Roughly 7% profit growth on top of 5% multiple expansion should drive a 10%-plus gain in DHI stock in 2020, after a 53% up year in 2019.
KB Home (KBH)
YTD Gain: 78%
Homebuilder KB Home (NYSE:KBH) was one of the best performing housing stocks of 2019, rising a whopping 78% behind community count growth, gross margin expansion and robust profit growth. Fortunately for bulls, it looks like KBH stock may yet again be another top performing housing stock in 2020.
Favorable housing market conditions will keep KB Home’s revenue and profit trends healthy in 2020. Sustained community count growth will also juice the company’s growth trajectory, while rising prices will provide a lift to gross margins. Thus, the sell-side consensus projection for 8% profit growth in 2020 seems entirely doable.
Meanwhile, KBH stock trades at just 9.9-times forward earnings. That’s one of the lowest multiples in the entire homebuilder group. It’s also well below the industry average 10.9-times forward earnings multiple, and KBH’s five-year average forward earnings multiple of 10.8. This discrepancy will likely fade in 2020 as KBH sustains robust profit growth against a healthy operating backdrop. As it does, KBH stock could benefit from ~10% multiple expansion.
Putting those two drivers together, sustained profit growth and multiple expansion could drive a 20%-plus gain in KBH stock in 2020. By my projections, that would make KBH stock one of the best performing housing stocks in 2020.
Toll Brothers (TOL)
YTD Gain: 21%
Although homebuilder Toll Brothers (NYSE:TOL) rose 21% in 2019, that performance was weak relative to the rest of the group — the other four stocks on this list rose more than 40% in 2019. This 2019 under-performance, however, positions the stock for over-performance in 2020.

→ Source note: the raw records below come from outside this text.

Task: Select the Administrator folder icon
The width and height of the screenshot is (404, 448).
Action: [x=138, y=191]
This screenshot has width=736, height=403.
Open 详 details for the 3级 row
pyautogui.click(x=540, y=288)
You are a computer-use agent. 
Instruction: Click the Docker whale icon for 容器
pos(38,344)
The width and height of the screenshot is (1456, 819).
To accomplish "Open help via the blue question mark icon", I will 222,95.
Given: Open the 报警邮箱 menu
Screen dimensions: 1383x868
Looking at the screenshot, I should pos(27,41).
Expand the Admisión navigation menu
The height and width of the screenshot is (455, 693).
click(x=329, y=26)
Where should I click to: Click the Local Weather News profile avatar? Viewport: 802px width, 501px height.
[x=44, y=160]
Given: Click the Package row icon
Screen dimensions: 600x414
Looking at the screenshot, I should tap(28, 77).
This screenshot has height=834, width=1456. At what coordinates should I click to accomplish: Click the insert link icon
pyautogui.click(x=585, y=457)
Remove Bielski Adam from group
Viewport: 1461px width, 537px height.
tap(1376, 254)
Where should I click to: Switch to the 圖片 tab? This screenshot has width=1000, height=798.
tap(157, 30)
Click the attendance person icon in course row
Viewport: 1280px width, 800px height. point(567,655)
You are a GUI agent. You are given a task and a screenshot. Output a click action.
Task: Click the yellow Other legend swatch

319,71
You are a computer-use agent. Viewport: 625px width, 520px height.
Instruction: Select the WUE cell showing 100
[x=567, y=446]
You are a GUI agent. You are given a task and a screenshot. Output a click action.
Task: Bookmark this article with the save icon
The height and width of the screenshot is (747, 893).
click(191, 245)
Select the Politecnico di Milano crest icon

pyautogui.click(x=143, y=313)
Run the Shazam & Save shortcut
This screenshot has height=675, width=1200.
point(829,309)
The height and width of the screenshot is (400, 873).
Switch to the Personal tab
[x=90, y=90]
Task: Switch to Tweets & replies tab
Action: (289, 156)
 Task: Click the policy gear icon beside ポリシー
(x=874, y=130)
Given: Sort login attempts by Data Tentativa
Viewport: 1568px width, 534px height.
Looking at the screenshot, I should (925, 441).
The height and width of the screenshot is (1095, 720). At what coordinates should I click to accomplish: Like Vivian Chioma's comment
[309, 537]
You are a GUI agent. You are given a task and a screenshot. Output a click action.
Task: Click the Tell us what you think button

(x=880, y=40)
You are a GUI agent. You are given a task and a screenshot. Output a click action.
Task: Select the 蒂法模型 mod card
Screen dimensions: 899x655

In 2019, Toll Brothers’ gross margins struggled. Those gross margin struggles should ease in 2020 as demand trends in the housing market improve, and as Toll Brothers expands more aggressively into the affordable housing vertical (which is where a lot of growth will come from in 2020). A rebound in gross margins will drive super-charged 2020 profit growth, since the 2019 lap is low. As such, analysts are calling for 15% profit growth next year.
That’s a lot of profit growth. And yet, TOL stock trades at just 10.3-times forward earnings — which is cheap on its face, cheap relative to the homebuilder category and cheap relative to TOL’s trailing five-year standards. Thus, a gross margin rebound in 2020 could also spark multiple expansion for the stock.
This combination of multiple expansion and 15% profit growth should drive sizable gains for TOL stock in 2020.
As of this writing, Luke Lango did not hold a position in any of the aforementioned securities.